甲状腺の測定は1つのゲルマニウム検出器で、正面と頸部。ほとんどの測定は事故の3週間以内。
汚染が確認された人たちは、大部分がヨウ素131。セシウム134、セシウム137も20人検出。テルル132、ヨウ素132も12人ほど検出」
ここで注目されるのは、ほとんどの測定が事故の3週間以内であり、半減期の短い核種も測定可能な時期に行われているということだ。

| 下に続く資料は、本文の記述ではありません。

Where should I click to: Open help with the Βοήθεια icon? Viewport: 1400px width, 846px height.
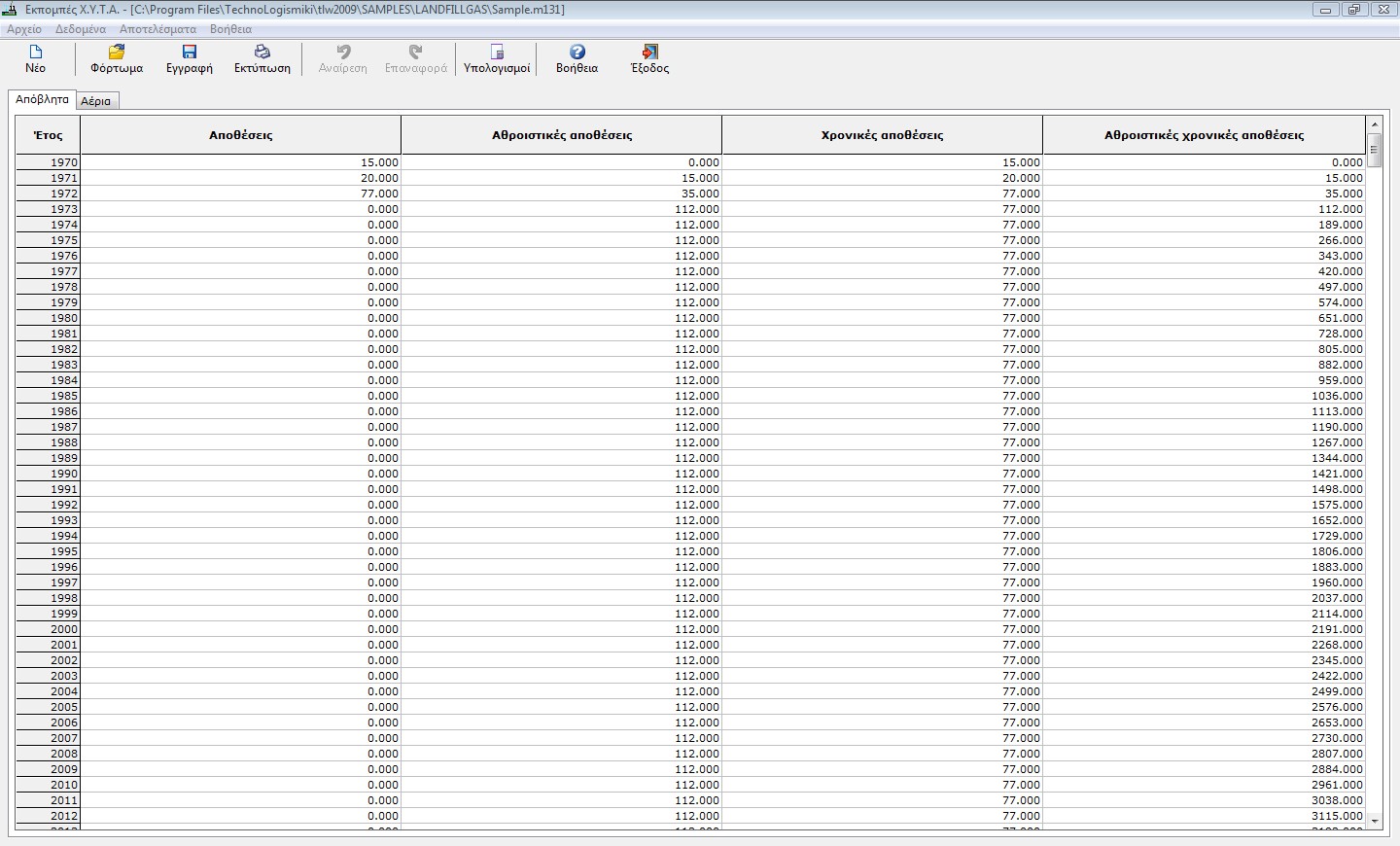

対象人数と汚染が検出された人の数があやふやだが、(私の推定だが、3週間以内に測定できた人が220人、それより遅れて2011年中に帰国し検査を受けた人を加えた総計が280人ということではなかろうか)いずれにしても、35%の人から汚染が検出されている。
測定にあわせて「東京にどれくらいいたか、時系列で事故のときから東京にいて、飛行機に乗るまでどういった行動をしたのか、聞き取り調査をした」とあるから、行動記録とあわせれば、日本人の初期被曝の度合いを測る上で極めて貴重なデータだ。
おしどりマコ氏は、「現在、海外からの原発事故後の帰国者の測定データは日本に提供されていない」と書いており、将来的に損害賠償訴訟の決定的な証拠となりうるデータであり、日本国内でも援用され当局の責任追及が強まることは必至なだけに、日本の当局はもみ消しに躍起となるだろう。
だが、上の短い記述だけでも、かけがえのない重要な情報だ。次の情報を読んで欲しい。吸気で肺に取り込まれたものは砂でも脳の血管を詰まらせることがある。
※ HIRO @89Geigers氏の2013/4/14のツイート
長年、土埃を吸いやすい環境で仕事をしてきた人が脳梗塞を起こした。頭を開いてみると、脳の血管に詰まっていたのは血栓ではなく、砂だった。吸い込んだものが肺から脳血管までいくということ。これは放射性物質でも同じ。だから吸気被曝は危険。頭じゃなく心臓にいけば心筋梗塞だ。
そして、「おやじが次々死んでいく怖すぎる現実」に記録してあるように、除染現場での作業中や休憩中、福島第一原発での作業中に突然死する方が出ており、その原因は、大気中の放射性物質を吸い込み、それが体内で短時間で心筋に集まったことによるとの見解も出ている。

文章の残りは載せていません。